BlueDogRanch
BlueDogRanch

Reputation: 574

AWS S3 Static Site Hosting ACLs and Permissions

This is related to Host a static site on AWS S3 - granting read only access and AWS S3 Bucket Permissions - Access Denied , but since those answers it appears AWS has changed some of the ways to set up static website hosting.

I'm curious if I have access and permissions set up correctly and haven't left any security holes. I can access the static html files in the S3 bucket right now, so web access for the public works, and I upload files in the AWS web interface and not via the shell.

The AWS setup is fairly straightforward for a static site, but I want to check: do I have ACLs and permissions set up correctly for a static site?

1) The Properties Tab is set up for Static Web Site Hosting: "Bucket Hosting."

2) In the Permissions Tab,

a) Public access is:

enter image description here

b) In the Access Control List, there is access for the bucket owner, but no access for other AWS accounts or the public.

c) he Bucket Policy is flagged "Public" and the JSON is standard:

{
    "Version": "2012-10-17",
    "Statement": [
        {
            "Sid": "AddPerm",
            "Effect": "Allow",
            "Principal": "*",
            "Action": "s3:GetObject",
            "Resource": "arn:aws:s3:::example.com/*"
        }
    ]
}

d) I have set no CORS configuration.

Upvotes: 2

Views: 1864

Answers (1)

Michael - sqlbot
Michael - sqlbot

Reputation: 179084

Yes, your policy and public access settings are correct for a site that intentionally makes all of its objects publicly accessible (read, but not list/write/delete) via the bucket policy.

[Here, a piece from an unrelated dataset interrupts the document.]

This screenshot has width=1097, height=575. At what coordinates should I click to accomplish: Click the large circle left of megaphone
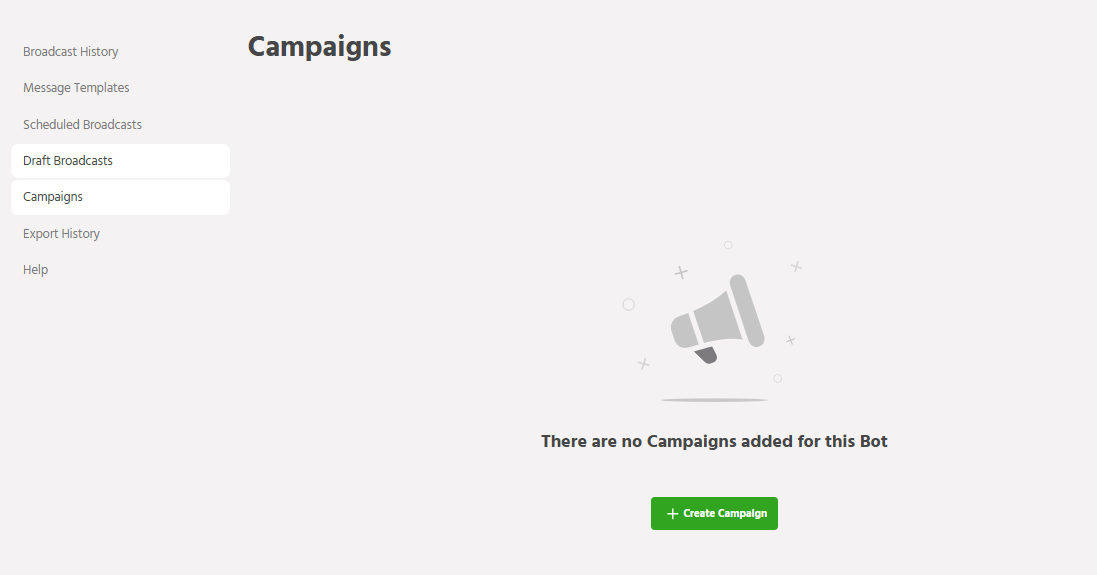tap(628, 304)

Note that as a side effect of these correct settings, S3 will not return 404 Not Found if a nonexistent object is requested. It will instead return 403 Forbidden. There is no real workaround for this, because S3 considers an anonymous requester to be unauthorized to determine why the object can't be downloaded (could be due to non-existence or could be some other reason) unless s3:ListBucket is also granted, and you don't want to do that.